Millimetre-wave Emission from an Intermediate-Mass Black Hole Candidate in the Milky Way

TL;DR

This paper reports the detection of a candidate intermediate-mass black hole in the Milky Way through millimetre-wave emission and gas kinematics analysis, supporting the existence of such objects outside galactic centers.

Contribution

It presents observational evidence and numerical simulations identifying a promising intermediate-mass black hole candidate in our galaxy.

Findings

Detection of a point-like continuum source near a peculiar molecular cloud.

Gas kinematics consistent with a ~10^5 solar mass black hole.
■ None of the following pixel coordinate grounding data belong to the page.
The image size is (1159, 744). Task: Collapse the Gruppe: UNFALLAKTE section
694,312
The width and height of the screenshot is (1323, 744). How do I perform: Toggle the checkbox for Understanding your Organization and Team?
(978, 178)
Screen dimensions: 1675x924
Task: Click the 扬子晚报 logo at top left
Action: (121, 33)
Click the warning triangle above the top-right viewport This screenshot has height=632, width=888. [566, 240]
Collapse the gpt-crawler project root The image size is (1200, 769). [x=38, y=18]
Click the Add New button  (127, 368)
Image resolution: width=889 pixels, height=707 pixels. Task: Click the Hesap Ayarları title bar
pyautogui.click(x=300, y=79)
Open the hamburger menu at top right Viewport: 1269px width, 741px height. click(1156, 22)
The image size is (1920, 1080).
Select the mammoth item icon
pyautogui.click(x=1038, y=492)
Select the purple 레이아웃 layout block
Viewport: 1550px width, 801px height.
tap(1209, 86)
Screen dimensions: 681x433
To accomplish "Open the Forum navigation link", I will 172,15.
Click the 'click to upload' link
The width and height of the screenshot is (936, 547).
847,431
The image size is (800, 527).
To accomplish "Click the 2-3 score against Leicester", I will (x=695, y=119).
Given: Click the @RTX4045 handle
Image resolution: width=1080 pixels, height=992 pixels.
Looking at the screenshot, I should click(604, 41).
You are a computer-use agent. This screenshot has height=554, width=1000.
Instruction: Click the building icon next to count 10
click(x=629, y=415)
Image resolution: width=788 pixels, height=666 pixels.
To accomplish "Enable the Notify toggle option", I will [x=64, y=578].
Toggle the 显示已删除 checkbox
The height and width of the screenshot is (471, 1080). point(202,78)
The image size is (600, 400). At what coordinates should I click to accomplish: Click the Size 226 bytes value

Numerical models reproduce observed gas motions around the candidate.

Abstract

It is widely accepted that black holes (BHs) with masses greater than a million solar masses (Msun) lurk at the centres of massive galaxies. The origins of such `supermassive' black holes (SMBHs) remain unknown (Djorgovski et al. 1999), while those of stellar-mass BHs are well-understood. One possible scenario is that intermediate-mass black holes (IMBHs), which are formed by the runaway coalescence of stars in young compact star clusters (Portagies Zwart et al. 1999), merge at the centre of a galaxy to form an SMBH (Ebisuzaki et al. 2001). Although many candidates for IMBHs have been proposed to date, none of them are accepted as definitive. Recently we discovered a peculiar molecular cloud, CO-0.40-0.22, with an extremely broad velocity width near the centre of our Milky Way galaxy. Based on the careful analysis of gas kinematics, we concluded that a compact object with a mass of ~1E5 Msun is lurking in this cloud (Oka et al. 2016). Here we report the detection of a point-like continuum source as well as a compact gas clump near the center of CO-0.40-0.22. This point-like continuum source (CO-0.40-0.22*) has a wide-band spectrum consistent with 1/500 of the Galactic SMBH (Sgr A*) in luminosity. Numerical simulations around a point-like massive object reproduce the kinematics of dense molecular gas well, which suggests that CO-0.40-0.22* is the most promising candidate for an intermediate-mass black hole.